-- Opening Marker --

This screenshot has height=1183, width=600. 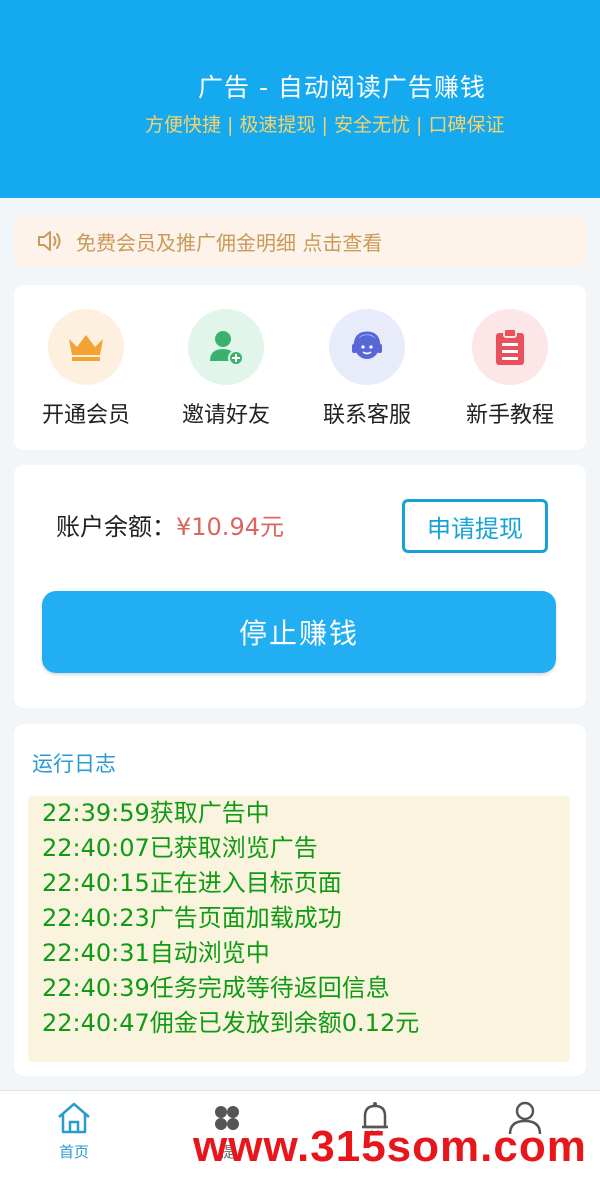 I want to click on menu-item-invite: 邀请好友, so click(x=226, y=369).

-- Closing Marker --
-- Opening Marker --

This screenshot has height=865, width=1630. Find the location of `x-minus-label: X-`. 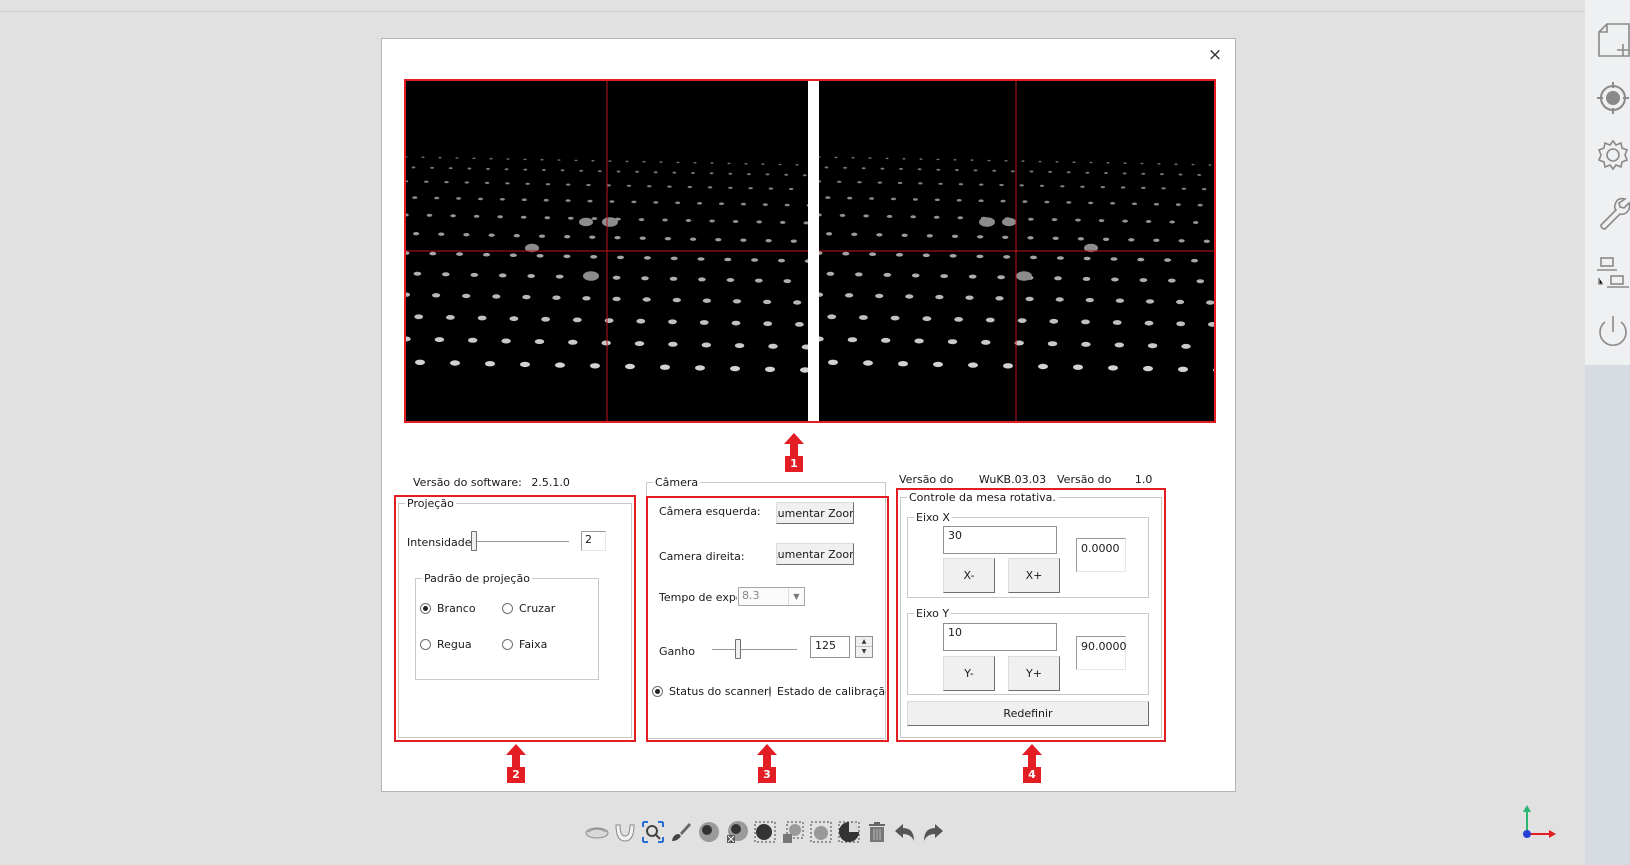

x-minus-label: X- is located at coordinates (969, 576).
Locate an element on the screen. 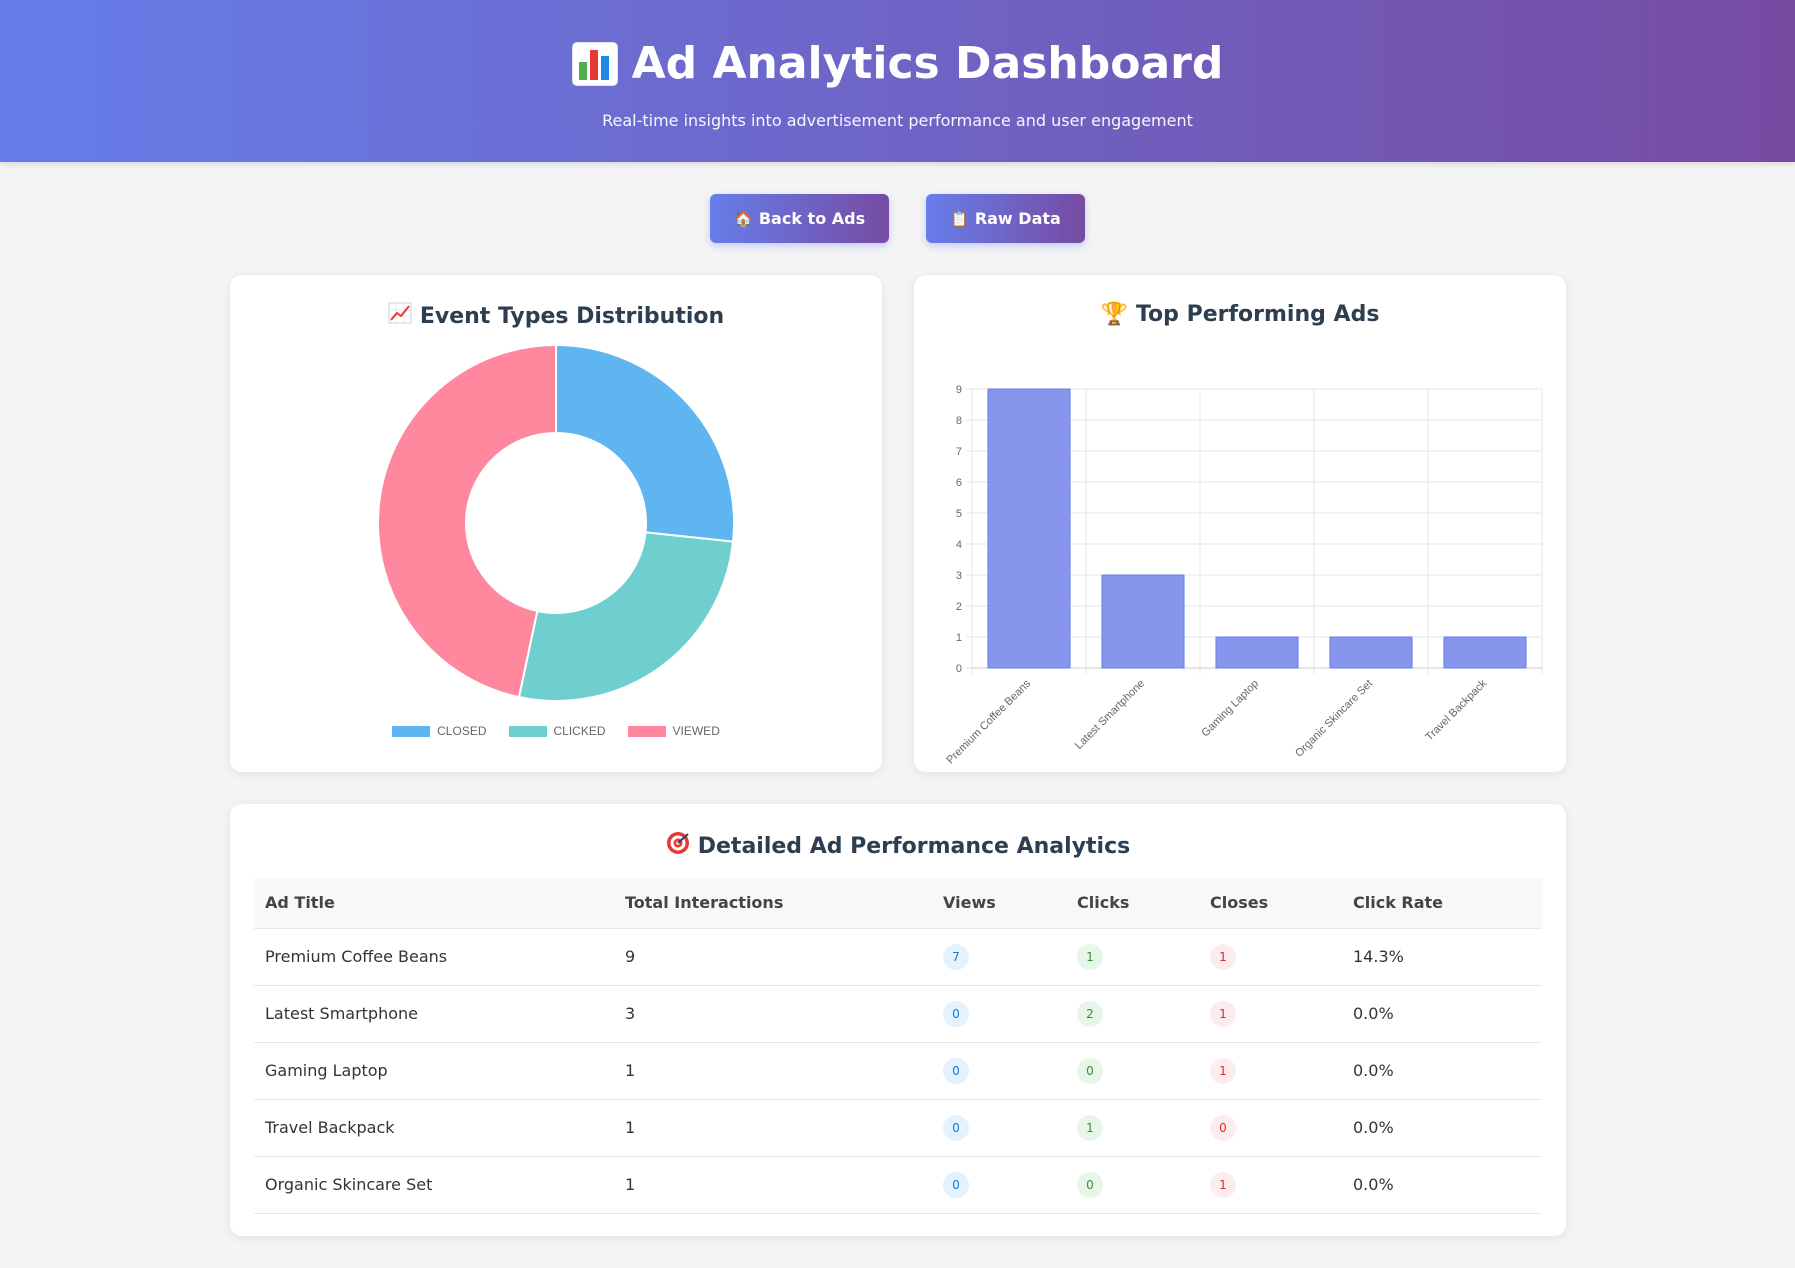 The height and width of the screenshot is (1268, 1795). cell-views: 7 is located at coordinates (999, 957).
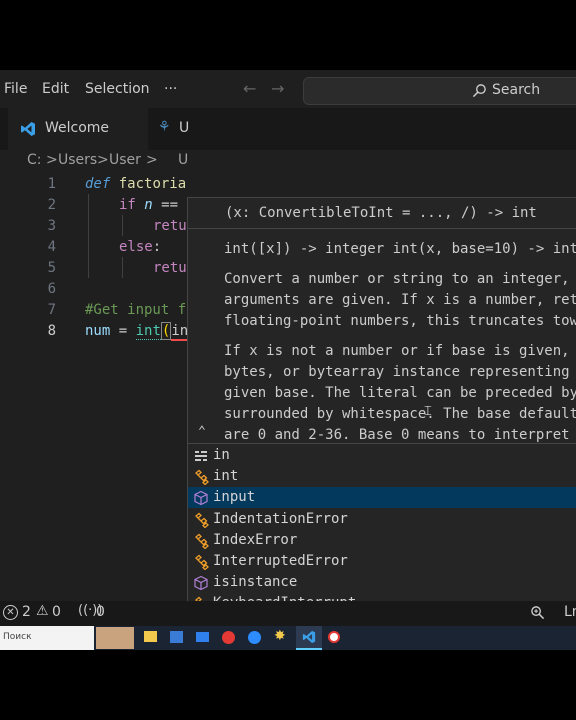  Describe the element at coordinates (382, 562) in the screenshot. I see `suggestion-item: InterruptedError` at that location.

-- Closing Marker --

* _WORK TASK_
Lay out the data as a numbered list with blank lines omitted, beginning at the line that contains "This screenshot has height=865, width=1630." and stopping after the line that contains "x-minus-label: X- is". Include only those lines and leave out the pictures.

* _ANSWER FOR THIS EXERCISE_
1. This screenshot has height=865, width=1630. Find the location of `x-minus-label: X-`. 
2. x-minus-label: X- is located at coordinates (969, 576).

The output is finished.